| Outcome | Probability | Yes Bid | Yes Ask | 24h Change | Volume | |
|---|---|---|---|---|---|---|
| Before the next general election | 0% | 0¢ | 0¢ | — | $0 | Trade → |
This prediction market asks whether Alberta will hold a vote that results in secession from Canada; it matters because such an outcome would have major political, legal, and economic consequences for Canada and Alberta. Markets like this aggregate public expectations and highlight which developments traders consider important.
Alberta has a history of regional discontent tied to federal-provincial disputes over energy policy, equalization, and resource revenue; episodic separatist movements and political parties have kept secession on the public radar. Legally and constitutionally, Canadian secession would be complex: past debates and court rulings emphasize negotiation and constitutional processes rather than a simple unilateral act. Current provincial and federal party dynamics, energy prices, and public opinion shape whether secessionist proposals gain traction.
Prediction market prices reflect participants' collective assessment of whether the specific event definition will be met, reacting to new information, news, and trades; they are indicators of expectation, not legal determinations. Because markets move with information and liquidity, check the exchange for the latest price and the contract resolution rules.
Resolution follows the exchange's contract wording: typically it requires an officially recognized vote meeting the listing's criteria and any thresholds the contract specifies, so check the market description for the precise conditions that determine a 'Yes' or 'No' outcome.
The market's timeline and closing/resolution date are set by the exchange and may be updated; participants should monitor the listing for any posted deadlines or amendments and for announcements from the exchange about resolution timing.
A binding secession would likely require negotiation with the federal government, potential constitutional amendment procedures, and could involve court adjudication on legality and process; practical steps would include provincial actions, federal responses, and possibly Supreme Court or intergovernmental negotiations rather than immediate unilateral separation.
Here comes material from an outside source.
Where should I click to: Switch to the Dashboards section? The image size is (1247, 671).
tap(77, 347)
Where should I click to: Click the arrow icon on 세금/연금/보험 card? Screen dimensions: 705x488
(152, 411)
Key actors include Alberta’s premier and provincial legislature, the governing and opposition provincial parties, the federal government and Prime Minister, Parliament, the courts, Indigenous governments, and influential industry groups and municipal leaders whose stances could change momentum.
Announcements of a formal referendum or secession bill, major court decisions about secession law, clear shifts in provincial party platforms or election results, high-profile endorsements or rejections from federal authorities, and material economic shocks to Alberta’s energy sector are the kinds of events that tend to move expectations in this market.